(Collected data entries)

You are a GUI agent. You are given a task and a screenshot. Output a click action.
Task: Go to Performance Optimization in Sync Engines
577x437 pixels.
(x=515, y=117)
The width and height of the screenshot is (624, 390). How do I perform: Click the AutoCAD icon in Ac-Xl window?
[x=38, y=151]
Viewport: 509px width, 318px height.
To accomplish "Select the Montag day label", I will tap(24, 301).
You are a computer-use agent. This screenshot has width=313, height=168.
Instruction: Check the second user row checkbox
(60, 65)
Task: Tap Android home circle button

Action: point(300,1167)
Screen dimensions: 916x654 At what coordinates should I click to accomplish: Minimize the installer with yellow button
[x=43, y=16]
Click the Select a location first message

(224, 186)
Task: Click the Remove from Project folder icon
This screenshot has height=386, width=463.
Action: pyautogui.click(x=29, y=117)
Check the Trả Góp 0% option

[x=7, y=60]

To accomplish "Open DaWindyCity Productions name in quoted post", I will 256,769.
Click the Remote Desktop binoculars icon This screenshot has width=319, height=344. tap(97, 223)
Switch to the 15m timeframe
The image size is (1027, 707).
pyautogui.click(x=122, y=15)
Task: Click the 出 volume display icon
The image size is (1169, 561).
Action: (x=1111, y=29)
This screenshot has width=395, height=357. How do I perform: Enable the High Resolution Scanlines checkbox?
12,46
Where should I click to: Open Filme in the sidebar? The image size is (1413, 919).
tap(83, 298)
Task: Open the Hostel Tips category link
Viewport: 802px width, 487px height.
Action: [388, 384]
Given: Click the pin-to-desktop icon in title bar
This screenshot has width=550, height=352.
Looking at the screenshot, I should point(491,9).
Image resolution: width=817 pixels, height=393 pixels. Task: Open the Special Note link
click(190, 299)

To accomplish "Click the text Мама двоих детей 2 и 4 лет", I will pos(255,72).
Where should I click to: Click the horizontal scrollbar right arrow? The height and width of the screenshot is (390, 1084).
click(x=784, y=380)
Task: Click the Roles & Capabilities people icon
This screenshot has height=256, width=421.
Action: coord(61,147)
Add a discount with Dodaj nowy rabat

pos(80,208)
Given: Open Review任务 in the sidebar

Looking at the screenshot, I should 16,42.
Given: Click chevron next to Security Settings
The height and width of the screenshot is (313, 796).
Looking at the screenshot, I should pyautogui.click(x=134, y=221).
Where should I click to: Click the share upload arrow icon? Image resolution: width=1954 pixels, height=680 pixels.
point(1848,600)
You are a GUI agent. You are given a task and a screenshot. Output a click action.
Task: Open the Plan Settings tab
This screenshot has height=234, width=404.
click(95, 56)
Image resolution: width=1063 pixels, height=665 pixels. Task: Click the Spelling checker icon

Goal of the exercise: An exact copy of every record is what the answer must contain.

Problem solution:
You are a GUI agent. You are given a task and a screenshot. Output a click action.
Task: Go to Performance Optimization in Sync Engines
577x437 pixels.
(x=515, y=117)
The width and height of the screenshot is (624, 390). How do I perform: Click the AutoCAD icon in Ac-Xl window?
[x=38, y=151]
Viewport: 509px width, 318px height.
To accomplish "Select the Montag day label", I will tap(24, 301).
You are a computer-use agent. This screenshot has width=313, height=168.
Instruction: Check the second user row checkbox
(60, 65)
Task: Tap Android home circle button

Action: point(300,1167)
Screen dimensions: 916x654 At what coordinates should I click to accomplish: Minimize the installer with yellow button
[x=43, y=16]
Click the Select a location first message

(224, 186)
Task: Click the Remove from Project folder icon
This screenshot has height=386, width=463.
Action: pyautogui.click(x=29, y=117)
Check the Trả Góp 0% option

[x=7, y=60]

To accomplish "Open DaWindyCity Productions name in quoted post", I will 256,769.
Click the Remote Desktop binoculars icon This screenshot has width=319, height=344. tap(97, 223)
Switch to the 15m timeframe
The image size is (1027, 707).
pyautogui.click(x=122, y=15)
Task: Click the 出 volume display icon
The image size is (1169, 561).
Action: (x=1111, y=29)
This screenshot has width=395, height=357. How do I perform: Enable the High Resolution Scanlines checkbox?
12,46
Where should I click to: Open Filme in the sidebar? The image size is (1413, 919).
tap(83, 298)
Task: Open the Hostel Tips category link
Viewport: 802px width, 487px height.
Action: [388, 384]
Given: Click the pin-to-desktop icon in title bar
This screenshot has width=550, height=352.
Looking at the screenshot, I should point(491,9).
Image resolution: width=817 pixels, height=393 pixels. Task: Open the Special Note link
click(190, 299)

To accomplish "Click the text Мама двоих детей 2 и 4 лет", I will pos(255,72).
Where should I click to: Click the horizontal scrollbar right arrow? The height and width of the screenshot is (390, 1084).
click(x=784, y=380)
Task: Click the Roles & Capabilities people icon
This screenshot has height=256, width=421.
Action: coord(61,147)
Add a discount with Dodaj nowy rabat

pos(80,208)
Given: Open Review任务 in the sidebar

Looking at the screenshot, I should 16,42.
Given: Click chevron next to Security Settings
The height and width of the screenshot is (313, 796).
Looking at the screenshot, I should pyautogui.click(x=134, y=221).
Where should I click to: Click the share upload arrow icon? Image resolution: width=1954 pixels, height=680 pixels.
point(1848,600)
You are a GUI agent. You are given a task and a screenshot. Output a click action.
Task: Open the Plan Settings tab
This screenshot has height=234, width=404.
click(95, 56)
Image resolution: width=1063 pixels, height=665 pixels. Task: Click the Spelling checker icon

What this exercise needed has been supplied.